Quel est le meilleur conseil qu’on t’ait donné?

Ne pas se poser soi-même des limites. Il faut tester et voir les limites que les autres peuvent poser s’ ils en posent. Au début j’avais tendance à me dire (et je le fais toujours parfois), « ça ne fait pas partie de mon scope », « je ne l’ai jamais fait », « je ne suis pas assez expérimentée ». Exit ce syndrome de l’imposteur! Quelqu’un de très expérimenté ne sera pas forcément meilleur!

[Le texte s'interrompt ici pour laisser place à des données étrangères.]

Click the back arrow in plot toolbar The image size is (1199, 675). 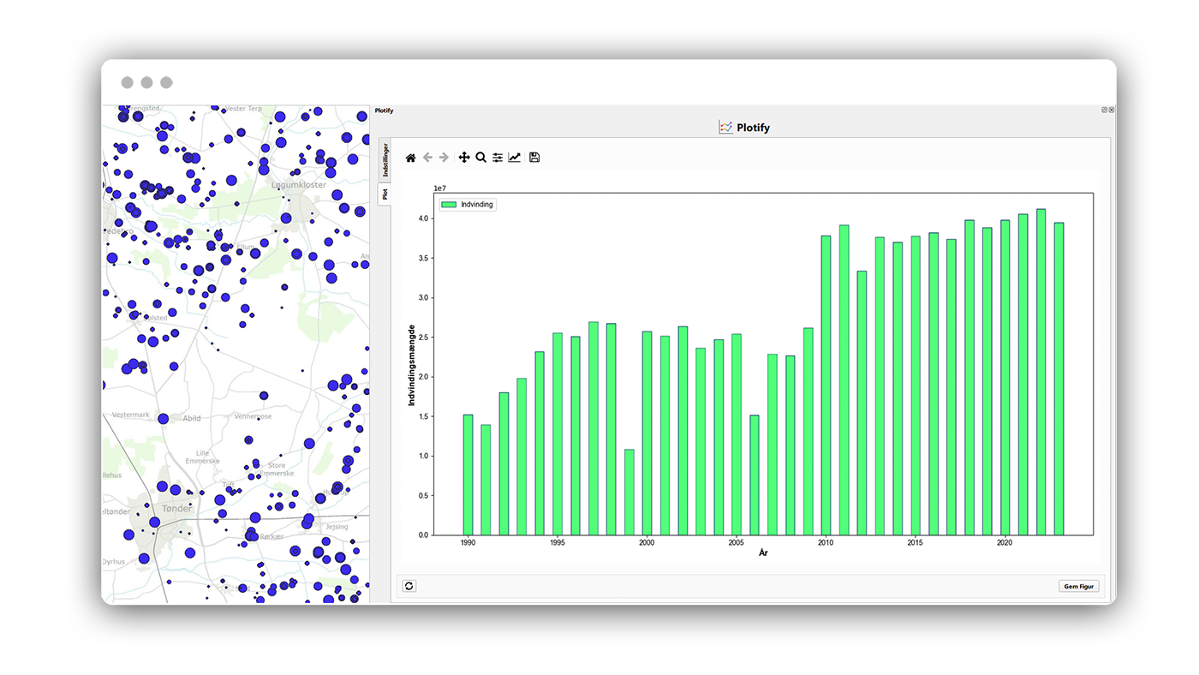(428, 158)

Je trouve que ça rejoint le plus gros paradoxe de ce métier. Au vu des compétences que cela demande, les PM ont souvent le profil des “bons élèves”. Alors même que c’est un métier où l’échec fait partie du processus! Comme disait Marty Cagan, 98% des produits développés ne vont pas marcher et le but est d’en tester le plus possible. Il faut être conscient que c’est un métier où il y a beaucoup de décisions à prendre, des choix et des risques à assumer, et que ça n’est pas toujours facile à gérer mais qu’on ne le fait pas seul, derrière nous il y a toute notre équipe!